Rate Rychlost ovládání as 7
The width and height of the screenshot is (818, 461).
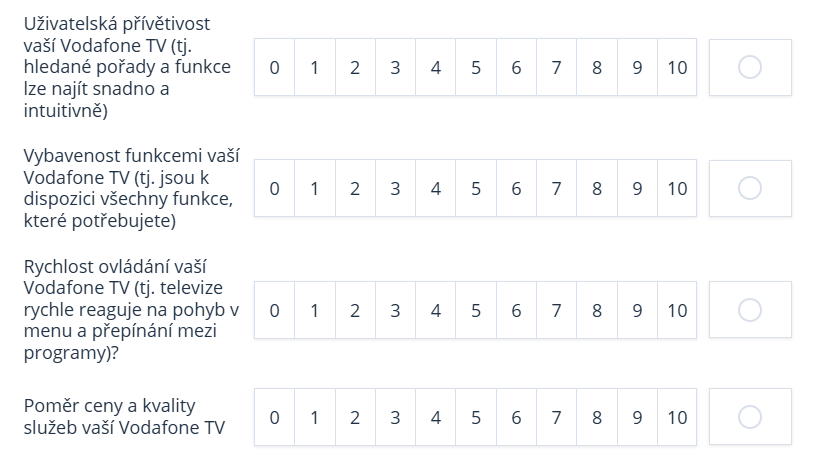tap(556, 310)
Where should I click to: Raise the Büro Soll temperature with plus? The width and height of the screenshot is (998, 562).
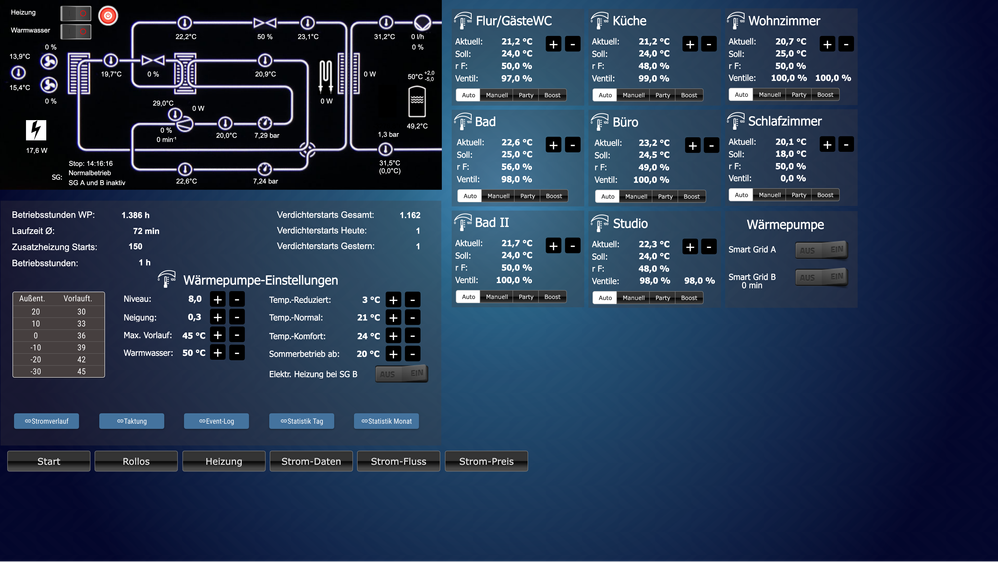pos(692,146)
::::::::::
Can you quote the data above word for word, leaving the pictures out of your answer?

Rate Rychlost ovládání as 7
The width and height of the screenshot is (818, 461).
tap(556, 310)
Where should I click to: Raise the Büro Soll temperature with plus? The width and height of the screenshot is (998, 562).
pos(692,146)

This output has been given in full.